§ TASK DETAILS
Convert the lines from the one holding "Screen dimensions: 342x173" through the end of the lines, inclusive, into a two-column CSV with the headers instruction and action. Give one row for each request, with its text and its answer each in a single quoted field, change line breaks to spaces, and omit the pictures.

--- start DATA ROWS ---

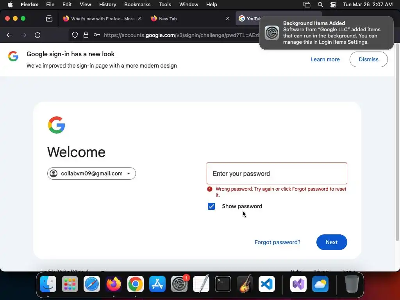Click the Forgot password? link

277,242
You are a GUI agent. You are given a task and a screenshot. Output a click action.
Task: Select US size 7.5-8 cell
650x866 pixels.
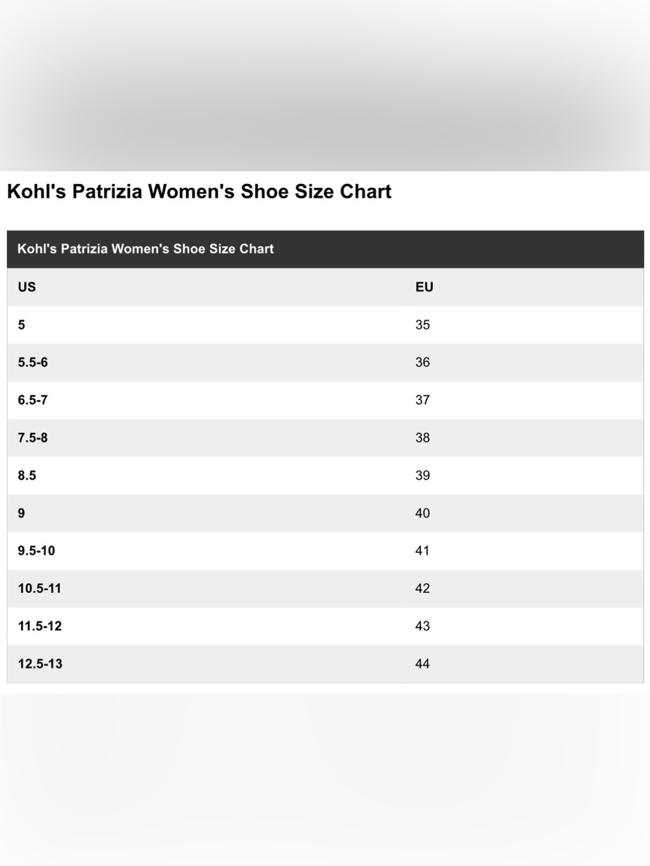pyautogui.click(x=205, y=438)
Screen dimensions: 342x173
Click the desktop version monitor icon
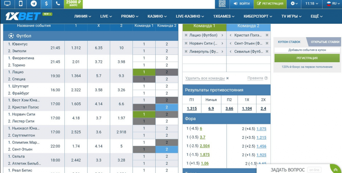pyautogui.click(x=7, y=4)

--- end DATA ROWS ---

§ SOLUTION TO THIS PROBLEM
instruction,action
"Screen dimensions: 342x173 Click the desktop version monitor icon","pyautogui.click(x=7, y=4)"